Ryte – Ryte Review

New year! New you! Oh, how I hate that creed. At midnight on New Year’s Eve, I was sound asleep and alone, joyously flaunting my disregard for this most nonsensical of global traditions. I made no resolutions for the new year either. Yes, this edgiest of numbers started the year in unbearably cool style, so much so that the Master of Muppets itself will be admitting to knowing me any day now. I entered the Field of Desolate Promos with confidence… and somehow, I left with Ryte, the self-titled debut of Ryte1, a doom-inspired psych rock/metal project from Austria.2 “For fans of Danava, Hawkwind, Hällas, Horisont…” “my word,” says I. “I’m familiar with none of these!” But I felt compelled to see what Ryte is all about regardless. Because it’s a new year, and, apparently, this is a new me. Damn it.

Ryte sports a sound roughly halfway between traditional heavy metal and stoner rock, with the doom influence from the latter generally outweighing the psychedelic influence. We’ve got a healthy helping of fuzz, an audible bass, and a largely instrumental album spanning just under forty minutes, which seems to me a good length for what Ryte is looking to achieve. The fact that there are only four songs here does little to deter; I rather think the format works well. A whole lot of variance in riffs and leads that transition well from one idea to the next, and Ryte feels like a full, cohesive record as a result. I was a bit surprised to find that I really like the band’s sound, but perhaps I shouldn’t be; it’s clear that this is the result of a lot of careful thought and planning from the band over the year-and-a-half the band spent writing it.

But what of the songs themselves? Opener “Raging Mammoth” sets the stage for an epic, traditional metal blast of riffing, but the bass and drum come in to set a more subdued, doom-like pace for the song. The guitar work, and in particular the leads, are varied and well-composed, and the eight-minute instrumental goes by with impressive agility. It’s never a boring song, but it has unfortunately few peaks and valleys either; apart from a brief interlude mid-way through, “Raging Mammoth” tends to play it safe, sticking to a pace and tone that works for it. As a whole, Ryte follows this trend. “Shaking Pyramid” follows, taking great advantage of the beefy bass and thin, high-pitched singing. These elements bring it closer to the psychedelic rock territory than its predecessor; then it dives into doom metal and quickly rises back into a faster, traditional-heavy-metal bout of riffing to close out the song. The result is a fun, more varied, and just slightly lengthy number.

Ryte is a tough album for me to really rate; it’s filled with good ideas, smart transitions, and a generous helping of skill.

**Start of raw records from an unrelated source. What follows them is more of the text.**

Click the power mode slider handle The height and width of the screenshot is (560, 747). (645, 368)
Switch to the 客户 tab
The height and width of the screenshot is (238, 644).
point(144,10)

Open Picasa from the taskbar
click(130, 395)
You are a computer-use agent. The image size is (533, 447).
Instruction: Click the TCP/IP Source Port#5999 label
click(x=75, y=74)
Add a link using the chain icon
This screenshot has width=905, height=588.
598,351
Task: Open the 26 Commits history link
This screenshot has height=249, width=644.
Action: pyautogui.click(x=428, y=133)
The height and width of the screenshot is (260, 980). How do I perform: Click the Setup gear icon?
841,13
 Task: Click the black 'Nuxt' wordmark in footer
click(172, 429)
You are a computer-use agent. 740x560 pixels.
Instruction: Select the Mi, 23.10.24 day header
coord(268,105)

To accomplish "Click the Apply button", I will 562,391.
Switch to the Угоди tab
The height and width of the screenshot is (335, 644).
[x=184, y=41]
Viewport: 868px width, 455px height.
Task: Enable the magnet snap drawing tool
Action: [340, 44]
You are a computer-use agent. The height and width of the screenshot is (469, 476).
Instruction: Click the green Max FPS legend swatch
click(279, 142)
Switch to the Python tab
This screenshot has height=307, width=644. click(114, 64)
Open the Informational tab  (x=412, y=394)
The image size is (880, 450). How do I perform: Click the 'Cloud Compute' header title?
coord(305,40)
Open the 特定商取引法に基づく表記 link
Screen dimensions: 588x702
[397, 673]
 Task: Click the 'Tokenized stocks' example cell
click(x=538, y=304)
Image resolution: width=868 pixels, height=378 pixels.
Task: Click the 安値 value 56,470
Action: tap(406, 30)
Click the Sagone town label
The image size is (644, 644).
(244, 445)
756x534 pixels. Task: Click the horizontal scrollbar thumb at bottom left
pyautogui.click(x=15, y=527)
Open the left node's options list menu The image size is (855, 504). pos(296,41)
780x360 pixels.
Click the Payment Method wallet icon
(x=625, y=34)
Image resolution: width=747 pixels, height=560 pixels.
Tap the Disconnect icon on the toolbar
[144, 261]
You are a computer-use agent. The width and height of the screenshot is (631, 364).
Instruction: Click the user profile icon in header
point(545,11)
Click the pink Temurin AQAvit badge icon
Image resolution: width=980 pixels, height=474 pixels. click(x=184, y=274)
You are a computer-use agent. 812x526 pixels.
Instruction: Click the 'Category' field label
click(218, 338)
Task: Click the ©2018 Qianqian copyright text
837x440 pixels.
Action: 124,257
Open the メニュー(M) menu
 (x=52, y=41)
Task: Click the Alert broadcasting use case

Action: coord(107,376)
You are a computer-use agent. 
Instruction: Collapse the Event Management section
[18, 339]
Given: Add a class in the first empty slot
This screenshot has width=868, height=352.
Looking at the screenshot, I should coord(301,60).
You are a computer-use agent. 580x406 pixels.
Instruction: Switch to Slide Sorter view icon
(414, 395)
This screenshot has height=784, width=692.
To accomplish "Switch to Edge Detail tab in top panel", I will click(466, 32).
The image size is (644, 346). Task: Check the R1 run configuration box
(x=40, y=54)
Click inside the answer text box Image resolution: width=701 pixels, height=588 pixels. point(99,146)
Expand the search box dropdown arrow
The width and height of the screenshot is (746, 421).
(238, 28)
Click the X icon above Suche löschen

The production is fuzzy without being overly fuzzy, and the band is able to draw on their many influences with aplomb. In the shorter songs – “Raging Mammoth” and “Invaders” – especially, Ryte shines. And yet, I can never shake the sense that the band is playing things a little too safe. Each song contains ideas enough for at least two others, but I’m reasonably certain this sound wouldn’t work on an eight-track album of the same length. The result is a mixed bag of good choices and safe leanings, making for a listening experience that is enjoyable, but ultimately unsatisfying – or perhaps not as satisfying as you know it could be.

Still, I’m not at all ready to write Ryte or Ryte off3. Especially when we consider that this is a debut album, the band shows a lot of promise. As I mentioned earlier, this sort of music isn’t my typical cup of antimatter, but I found myself enjoying a lot more of Ryte than I might have expected to. This also means you should take my opinions here with a grain of salt4. As the album closes with a moving solo that combines Ryte‘s every influence beautifully, you know that these guys have a really great album in them; it’s just waiting to see the light.


Rating: 2.5/5.0
DR: 6 | Format Reviewed: 320 kbps mp3
Label: Heavy Psych Sounds
Websites: https://heavypsychsoundsrecords.bandcamp.com/album/ryte-rytewww.facebook.com/rytejams
Released Worldwide: January 17th, 2020

Show 4 footnotes

  1. Alas, my tendencies towards redundancy have neither left nor gone away with the new year.
  2. I think.
  3. Go on, say that aloud five twelve times fast.
  4. But, really, you should do that anyway.